• _What is being asked_: Render the entries from the line containing "Task: Open the quick" up to and including the line containing "[x=48, y=19]" as a Markdown table with the columns Row and Text. Give each non-blank line its own numbered row, and leave out blank lines.

-*-*-

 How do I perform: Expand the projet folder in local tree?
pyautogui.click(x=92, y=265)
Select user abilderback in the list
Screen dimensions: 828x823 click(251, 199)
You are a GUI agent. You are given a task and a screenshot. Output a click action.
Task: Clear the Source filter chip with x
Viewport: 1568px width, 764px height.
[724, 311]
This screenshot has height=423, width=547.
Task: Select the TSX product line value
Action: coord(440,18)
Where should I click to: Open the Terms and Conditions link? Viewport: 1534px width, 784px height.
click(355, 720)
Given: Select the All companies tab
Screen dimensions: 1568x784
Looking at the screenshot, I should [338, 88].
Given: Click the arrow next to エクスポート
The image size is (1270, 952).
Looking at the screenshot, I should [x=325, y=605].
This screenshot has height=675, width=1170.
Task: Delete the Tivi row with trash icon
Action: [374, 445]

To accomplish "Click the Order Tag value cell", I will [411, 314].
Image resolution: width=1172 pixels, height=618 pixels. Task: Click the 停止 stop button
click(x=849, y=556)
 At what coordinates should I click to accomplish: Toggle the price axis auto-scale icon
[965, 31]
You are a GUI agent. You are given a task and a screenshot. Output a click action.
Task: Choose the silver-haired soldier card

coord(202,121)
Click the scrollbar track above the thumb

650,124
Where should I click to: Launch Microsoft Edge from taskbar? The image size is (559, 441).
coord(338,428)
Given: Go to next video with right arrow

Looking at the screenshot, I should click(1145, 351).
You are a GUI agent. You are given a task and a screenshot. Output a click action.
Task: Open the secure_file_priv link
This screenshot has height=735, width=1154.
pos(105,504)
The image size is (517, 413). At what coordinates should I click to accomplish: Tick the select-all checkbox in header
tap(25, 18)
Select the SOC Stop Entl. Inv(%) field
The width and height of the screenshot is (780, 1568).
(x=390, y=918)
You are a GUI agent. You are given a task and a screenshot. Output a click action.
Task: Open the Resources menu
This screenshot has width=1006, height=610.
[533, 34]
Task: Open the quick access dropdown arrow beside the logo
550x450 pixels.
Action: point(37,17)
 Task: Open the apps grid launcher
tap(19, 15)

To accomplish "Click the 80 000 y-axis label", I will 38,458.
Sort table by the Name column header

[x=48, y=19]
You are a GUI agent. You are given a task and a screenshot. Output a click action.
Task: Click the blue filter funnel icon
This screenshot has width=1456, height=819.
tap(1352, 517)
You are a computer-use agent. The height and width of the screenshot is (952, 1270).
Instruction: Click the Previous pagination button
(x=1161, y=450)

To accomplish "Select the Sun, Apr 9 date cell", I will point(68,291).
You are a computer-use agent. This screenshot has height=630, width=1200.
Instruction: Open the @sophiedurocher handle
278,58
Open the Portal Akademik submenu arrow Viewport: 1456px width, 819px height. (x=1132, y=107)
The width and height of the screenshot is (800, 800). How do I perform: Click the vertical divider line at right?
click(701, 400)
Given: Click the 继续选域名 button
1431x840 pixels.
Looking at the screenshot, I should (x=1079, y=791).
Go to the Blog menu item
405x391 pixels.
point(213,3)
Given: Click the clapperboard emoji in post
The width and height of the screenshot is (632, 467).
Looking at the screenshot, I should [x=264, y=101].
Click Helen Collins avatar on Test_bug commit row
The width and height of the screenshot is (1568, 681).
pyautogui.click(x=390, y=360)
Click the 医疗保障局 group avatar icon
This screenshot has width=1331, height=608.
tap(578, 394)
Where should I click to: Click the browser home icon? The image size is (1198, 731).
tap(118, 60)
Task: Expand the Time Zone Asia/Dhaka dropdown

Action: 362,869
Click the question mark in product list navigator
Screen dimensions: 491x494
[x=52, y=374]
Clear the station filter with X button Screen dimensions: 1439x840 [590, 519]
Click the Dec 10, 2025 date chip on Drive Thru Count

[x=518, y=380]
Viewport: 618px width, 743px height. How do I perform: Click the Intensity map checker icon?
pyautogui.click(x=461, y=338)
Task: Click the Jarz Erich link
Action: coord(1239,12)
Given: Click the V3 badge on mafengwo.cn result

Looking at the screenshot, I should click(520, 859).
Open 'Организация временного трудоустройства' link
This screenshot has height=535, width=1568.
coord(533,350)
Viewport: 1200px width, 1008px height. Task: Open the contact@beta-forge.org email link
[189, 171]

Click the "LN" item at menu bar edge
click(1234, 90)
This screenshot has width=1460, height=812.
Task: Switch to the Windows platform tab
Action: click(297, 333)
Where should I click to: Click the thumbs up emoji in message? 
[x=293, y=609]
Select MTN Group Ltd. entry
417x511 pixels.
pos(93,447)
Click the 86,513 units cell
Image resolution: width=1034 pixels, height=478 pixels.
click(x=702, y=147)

-*-*-

• _Solution to this task_:
| Row | Text |
|---|---|
| 1 | Task: Open the quick access dropdown arrow beside the logo |
| 2 | 550x450 pixels. |
| 3 | Action: point(37,17) |
| 4 |  Task: Open the apps grid launcher |
| 5 | tap(19, 15) |
| 6 | To accomplish "Click the 80 000 y-axis label", I will 38,458. |
| 7 | Sort table by the Name column header |
| 8 | [x=48, y=19] |